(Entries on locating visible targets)
* * *
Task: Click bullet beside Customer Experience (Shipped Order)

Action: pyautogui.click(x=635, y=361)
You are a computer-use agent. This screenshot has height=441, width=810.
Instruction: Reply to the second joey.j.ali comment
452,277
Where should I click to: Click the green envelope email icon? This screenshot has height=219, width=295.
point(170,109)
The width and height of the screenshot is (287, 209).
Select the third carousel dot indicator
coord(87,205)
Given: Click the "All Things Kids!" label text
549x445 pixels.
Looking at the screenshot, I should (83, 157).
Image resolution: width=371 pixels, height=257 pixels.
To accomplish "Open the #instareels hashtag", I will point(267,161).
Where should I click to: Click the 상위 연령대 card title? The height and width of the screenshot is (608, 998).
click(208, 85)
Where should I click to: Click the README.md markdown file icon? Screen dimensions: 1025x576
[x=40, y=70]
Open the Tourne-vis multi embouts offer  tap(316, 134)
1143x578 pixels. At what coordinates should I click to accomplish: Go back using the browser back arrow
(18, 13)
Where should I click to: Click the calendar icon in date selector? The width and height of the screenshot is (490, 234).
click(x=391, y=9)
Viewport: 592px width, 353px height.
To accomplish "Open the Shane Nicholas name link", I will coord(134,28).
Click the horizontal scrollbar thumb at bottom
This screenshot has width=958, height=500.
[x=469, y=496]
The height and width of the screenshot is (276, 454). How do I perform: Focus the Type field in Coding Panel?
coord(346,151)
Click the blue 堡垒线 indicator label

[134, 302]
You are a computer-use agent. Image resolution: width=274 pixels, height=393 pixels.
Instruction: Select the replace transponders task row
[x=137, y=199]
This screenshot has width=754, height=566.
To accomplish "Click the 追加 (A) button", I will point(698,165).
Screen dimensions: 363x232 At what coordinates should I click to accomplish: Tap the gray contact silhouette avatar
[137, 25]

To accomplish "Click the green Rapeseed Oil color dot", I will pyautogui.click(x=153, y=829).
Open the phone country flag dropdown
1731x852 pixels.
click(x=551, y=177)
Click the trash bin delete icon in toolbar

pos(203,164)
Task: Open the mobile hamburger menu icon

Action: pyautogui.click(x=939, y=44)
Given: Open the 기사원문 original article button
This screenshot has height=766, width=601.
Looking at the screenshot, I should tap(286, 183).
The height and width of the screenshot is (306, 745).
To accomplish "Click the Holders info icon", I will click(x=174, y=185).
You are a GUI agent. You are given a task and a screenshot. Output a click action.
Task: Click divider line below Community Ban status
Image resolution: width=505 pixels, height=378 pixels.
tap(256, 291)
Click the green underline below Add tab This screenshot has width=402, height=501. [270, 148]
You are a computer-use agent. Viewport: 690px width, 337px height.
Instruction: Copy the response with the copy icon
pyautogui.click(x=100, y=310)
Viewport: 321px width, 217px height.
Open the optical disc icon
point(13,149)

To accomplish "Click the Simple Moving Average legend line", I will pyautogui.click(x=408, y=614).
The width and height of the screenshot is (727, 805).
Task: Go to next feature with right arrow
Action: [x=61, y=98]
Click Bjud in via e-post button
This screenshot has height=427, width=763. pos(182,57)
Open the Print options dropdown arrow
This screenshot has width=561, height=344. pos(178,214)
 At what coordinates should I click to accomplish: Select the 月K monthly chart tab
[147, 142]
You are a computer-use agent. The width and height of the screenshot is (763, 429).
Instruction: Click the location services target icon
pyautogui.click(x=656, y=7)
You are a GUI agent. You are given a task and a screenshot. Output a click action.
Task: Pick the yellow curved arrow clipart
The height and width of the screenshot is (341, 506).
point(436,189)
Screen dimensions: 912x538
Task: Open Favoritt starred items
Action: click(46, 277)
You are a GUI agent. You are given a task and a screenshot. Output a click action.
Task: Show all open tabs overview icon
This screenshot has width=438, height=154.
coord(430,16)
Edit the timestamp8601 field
* * *
## Directive
Output all of the entries from the line containing "will pyautogui.click(x=408, y=614)." through the final entry, reproducing every line without changes.

## Output
To accomplish "Click the Simple Moving Average legend line", I will pyautogui.click(x=408, y=614).
The width and height of the screenshot is (727, 805).
Task: Go to next feature with right arrow
Action: [x=61, y=98]
Click Bjud in via e-post button
This screenshot has height=427, width=763. pos(182,57)
Open the Print options dropdown arrow
This screenshot has width=561, height=344. pos(178,214)
 At what coordinates should I click to accomplish: Select the 月K monthly chart tab
[147, 142]
You are a computer-use agent. The width and height of the screenshot is (763, 429).
Instruction: Click the location services target icon
pyautogui.click(x=656, y=7)
You are a GUI agent. You are given a task and a screenshot. Output a click action.
Task: Pick the yellow curved arrow clipart
The height and width of the screenshot is (341, 506).
point(436,189)
Screen dimensions: 912x538
Task: Open Favoritt starred items
Action: click(46, 277)
You are a GUI agent. You are given a task and a screenshot. Output a click action.
Task: Show all open tabs overview icon
This screenshot has width=438, height=154.
coord(430,16)
Edit the timestamp8601 field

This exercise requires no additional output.